-- Entries --
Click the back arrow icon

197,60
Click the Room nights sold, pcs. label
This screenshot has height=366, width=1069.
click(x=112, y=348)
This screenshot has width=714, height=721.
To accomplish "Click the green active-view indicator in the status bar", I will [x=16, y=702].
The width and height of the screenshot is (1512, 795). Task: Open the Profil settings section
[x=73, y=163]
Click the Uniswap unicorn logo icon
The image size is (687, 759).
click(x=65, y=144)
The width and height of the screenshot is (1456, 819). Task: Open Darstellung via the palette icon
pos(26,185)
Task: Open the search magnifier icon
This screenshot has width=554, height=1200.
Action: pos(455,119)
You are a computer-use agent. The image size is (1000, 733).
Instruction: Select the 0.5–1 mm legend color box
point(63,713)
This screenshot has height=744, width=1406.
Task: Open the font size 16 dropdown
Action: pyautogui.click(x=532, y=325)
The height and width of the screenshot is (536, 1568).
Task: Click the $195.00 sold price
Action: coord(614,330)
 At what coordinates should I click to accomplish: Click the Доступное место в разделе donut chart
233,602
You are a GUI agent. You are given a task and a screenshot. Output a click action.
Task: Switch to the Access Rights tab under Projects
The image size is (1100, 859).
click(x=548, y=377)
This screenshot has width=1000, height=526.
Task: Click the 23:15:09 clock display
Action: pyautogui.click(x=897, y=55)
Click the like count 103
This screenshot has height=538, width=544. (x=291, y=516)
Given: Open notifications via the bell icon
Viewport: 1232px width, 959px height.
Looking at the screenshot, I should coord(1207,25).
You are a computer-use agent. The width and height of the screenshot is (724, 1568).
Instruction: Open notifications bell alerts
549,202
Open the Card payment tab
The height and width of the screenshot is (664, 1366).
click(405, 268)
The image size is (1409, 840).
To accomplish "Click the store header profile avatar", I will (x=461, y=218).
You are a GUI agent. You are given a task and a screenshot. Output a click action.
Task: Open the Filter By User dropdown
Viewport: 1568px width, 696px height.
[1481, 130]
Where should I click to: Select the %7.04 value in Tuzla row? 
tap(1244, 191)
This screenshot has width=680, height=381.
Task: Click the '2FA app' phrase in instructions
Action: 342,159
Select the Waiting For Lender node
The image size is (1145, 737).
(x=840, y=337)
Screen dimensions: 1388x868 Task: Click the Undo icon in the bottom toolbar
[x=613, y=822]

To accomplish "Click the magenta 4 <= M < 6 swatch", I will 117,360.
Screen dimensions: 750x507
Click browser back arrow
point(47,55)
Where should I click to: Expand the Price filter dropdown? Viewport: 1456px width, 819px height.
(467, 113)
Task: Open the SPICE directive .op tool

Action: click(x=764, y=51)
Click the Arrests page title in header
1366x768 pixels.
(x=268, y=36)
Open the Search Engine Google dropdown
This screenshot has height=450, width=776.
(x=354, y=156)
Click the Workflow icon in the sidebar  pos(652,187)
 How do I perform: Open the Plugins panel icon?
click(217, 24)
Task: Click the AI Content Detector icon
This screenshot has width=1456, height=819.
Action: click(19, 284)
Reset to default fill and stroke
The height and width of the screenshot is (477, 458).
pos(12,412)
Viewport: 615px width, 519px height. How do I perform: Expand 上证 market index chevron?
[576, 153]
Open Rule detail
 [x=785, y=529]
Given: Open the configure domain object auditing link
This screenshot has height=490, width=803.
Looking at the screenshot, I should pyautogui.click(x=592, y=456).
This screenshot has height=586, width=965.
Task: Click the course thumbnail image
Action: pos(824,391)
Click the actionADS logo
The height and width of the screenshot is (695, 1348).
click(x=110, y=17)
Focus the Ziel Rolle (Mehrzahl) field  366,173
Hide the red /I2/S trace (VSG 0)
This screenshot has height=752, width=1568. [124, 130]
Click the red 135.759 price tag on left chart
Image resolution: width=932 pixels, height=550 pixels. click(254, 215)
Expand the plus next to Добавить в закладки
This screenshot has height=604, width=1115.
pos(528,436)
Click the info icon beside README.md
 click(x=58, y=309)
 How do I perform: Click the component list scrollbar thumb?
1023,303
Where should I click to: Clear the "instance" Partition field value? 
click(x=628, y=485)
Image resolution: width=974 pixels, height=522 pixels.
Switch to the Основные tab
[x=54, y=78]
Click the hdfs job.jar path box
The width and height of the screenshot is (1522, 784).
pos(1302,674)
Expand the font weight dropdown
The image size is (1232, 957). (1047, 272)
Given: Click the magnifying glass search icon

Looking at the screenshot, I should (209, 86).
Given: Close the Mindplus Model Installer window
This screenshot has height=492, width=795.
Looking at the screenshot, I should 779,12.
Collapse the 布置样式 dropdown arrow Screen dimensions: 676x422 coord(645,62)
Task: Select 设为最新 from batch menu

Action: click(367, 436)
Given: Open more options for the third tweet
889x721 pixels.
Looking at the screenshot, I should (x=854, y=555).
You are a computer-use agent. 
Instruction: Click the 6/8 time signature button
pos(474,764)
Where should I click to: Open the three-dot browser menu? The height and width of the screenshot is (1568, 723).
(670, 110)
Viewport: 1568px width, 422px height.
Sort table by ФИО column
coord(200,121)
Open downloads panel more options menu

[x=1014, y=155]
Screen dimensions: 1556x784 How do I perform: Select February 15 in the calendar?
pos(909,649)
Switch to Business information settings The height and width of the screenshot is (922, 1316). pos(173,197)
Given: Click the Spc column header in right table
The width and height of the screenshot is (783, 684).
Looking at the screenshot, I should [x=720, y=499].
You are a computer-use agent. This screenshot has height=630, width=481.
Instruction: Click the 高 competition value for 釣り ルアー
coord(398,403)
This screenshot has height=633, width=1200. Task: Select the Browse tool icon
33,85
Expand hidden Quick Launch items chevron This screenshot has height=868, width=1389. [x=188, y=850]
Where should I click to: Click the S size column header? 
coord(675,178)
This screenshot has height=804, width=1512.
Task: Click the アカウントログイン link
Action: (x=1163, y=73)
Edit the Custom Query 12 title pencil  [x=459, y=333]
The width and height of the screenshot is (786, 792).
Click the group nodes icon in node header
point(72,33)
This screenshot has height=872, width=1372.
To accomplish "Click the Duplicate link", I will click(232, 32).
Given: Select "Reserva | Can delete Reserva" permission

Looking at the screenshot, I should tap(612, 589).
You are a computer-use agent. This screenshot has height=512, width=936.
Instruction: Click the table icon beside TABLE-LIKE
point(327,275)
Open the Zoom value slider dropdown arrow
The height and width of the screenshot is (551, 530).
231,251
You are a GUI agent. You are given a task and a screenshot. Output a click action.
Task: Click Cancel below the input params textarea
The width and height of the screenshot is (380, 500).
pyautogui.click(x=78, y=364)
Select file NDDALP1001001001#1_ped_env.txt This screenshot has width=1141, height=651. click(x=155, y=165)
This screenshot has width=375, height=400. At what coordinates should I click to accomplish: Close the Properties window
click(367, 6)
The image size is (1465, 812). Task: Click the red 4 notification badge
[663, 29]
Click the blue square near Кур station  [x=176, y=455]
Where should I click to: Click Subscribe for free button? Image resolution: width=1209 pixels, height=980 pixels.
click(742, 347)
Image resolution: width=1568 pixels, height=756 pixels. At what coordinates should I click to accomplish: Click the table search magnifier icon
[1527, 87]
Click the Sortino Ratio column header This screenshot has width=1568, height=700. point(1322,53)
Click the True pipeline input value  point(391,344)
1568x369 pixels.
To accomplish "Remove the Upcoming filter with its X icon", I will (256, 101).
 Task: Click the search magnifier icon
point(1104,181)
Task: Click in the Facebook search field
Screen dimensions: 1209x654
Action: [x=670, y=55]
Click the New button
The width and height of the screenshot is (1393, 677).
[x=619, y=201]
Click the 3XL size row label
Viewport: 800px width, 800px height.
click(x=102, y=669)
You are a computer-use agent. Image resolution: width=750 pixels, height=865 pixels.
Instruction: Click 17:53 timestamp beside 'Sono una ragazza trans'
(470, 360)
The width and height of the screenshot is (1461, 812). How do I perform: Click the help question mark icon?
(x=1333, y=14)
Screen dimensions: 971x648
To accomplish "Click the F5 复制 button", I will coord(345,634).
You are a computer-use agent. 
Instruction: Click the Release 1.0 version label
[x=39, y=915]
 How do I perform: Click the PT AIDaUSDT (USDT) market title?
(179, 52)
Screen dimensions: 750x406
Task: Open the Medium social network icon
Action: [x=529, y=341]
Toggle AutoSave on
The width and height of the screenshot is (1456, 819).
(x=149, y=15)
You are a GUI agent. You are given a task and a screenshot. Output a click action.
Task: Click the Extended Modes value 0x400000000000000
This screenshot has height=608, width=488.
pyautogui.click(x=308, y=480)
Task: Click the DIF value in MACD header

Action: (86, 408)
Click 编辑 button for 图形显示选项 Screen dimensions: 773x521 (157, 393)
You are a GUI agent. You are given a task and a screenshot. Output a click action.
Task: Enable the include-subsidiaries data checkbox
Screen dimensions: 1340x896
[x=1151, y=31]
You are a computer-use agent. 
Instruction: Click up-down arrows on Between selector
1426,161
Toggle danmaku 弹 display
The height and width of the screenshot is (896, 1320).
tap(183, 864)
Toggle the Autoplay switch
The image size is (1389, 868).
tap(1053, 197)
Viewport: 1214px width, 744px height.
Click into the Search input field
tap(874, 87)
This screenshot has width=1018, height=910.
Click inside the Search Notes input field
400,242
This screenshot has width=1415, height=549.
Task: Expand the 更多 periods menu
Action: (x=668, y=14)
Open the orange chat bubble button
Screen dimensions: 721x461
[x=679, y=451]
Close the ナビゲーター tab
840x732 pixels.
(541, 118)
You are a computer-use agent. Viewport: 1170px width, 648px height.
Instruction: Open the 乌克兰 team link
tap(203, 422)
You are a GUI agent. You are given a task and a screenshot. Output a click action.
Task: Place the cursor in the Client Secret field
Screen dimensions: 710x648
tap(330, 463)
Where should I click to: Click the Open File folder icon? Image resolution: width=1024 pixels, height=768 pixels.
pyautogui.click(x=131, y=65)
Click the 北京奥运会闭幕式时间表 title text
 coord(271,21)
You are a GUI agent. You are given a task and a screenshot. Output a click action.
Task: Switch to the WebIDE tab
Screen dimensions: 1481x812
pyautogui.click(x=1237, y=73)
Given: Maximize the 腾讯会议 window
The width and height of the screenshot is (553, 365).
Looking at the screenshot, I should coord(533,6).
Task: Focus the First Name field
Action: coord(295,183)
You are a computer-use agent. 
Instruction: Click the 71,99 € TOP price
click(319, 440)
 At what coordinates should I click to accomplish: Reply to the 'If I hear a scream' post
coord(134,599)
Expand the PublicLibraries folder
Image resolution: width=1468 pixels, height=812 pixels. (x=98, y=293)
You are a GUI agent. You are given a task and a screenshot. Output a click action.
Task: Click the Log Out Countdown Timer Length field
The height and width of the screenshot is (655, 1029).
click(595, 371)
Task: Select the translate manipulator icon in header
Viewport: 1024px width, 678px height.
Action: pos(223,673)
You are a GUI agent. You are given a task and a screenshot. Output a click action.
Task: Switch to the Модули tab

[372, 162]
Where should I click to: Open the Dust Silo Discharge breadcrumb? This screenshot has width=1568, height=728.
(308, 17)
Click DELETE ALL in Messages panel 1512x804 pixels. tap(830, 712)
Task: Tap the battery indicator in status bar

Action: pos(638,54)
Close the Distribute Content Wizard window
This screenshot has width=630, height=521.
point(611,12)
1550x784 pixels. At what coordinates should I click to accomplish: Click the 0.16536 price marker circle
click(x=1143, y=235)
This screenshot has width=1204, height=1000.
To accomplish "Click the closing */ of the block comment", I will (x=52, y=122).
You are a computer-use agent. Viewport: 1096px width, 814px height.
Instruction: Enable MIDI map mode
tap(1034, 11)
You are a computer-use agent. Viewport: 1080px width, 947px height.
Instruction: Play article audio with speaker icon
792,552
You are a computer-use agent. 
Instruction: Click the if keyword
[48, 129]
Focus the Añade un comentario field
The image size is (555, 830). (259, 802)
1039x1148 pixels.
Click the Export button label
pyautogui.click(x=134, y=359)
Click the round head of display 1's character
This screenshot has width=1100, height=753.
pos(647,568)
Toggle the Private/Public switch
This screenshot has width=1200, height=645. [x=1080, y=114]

-- Work required --
Count the lines of the records that contain the string "back", with case counting, and give only the number.

-- Full solution --
2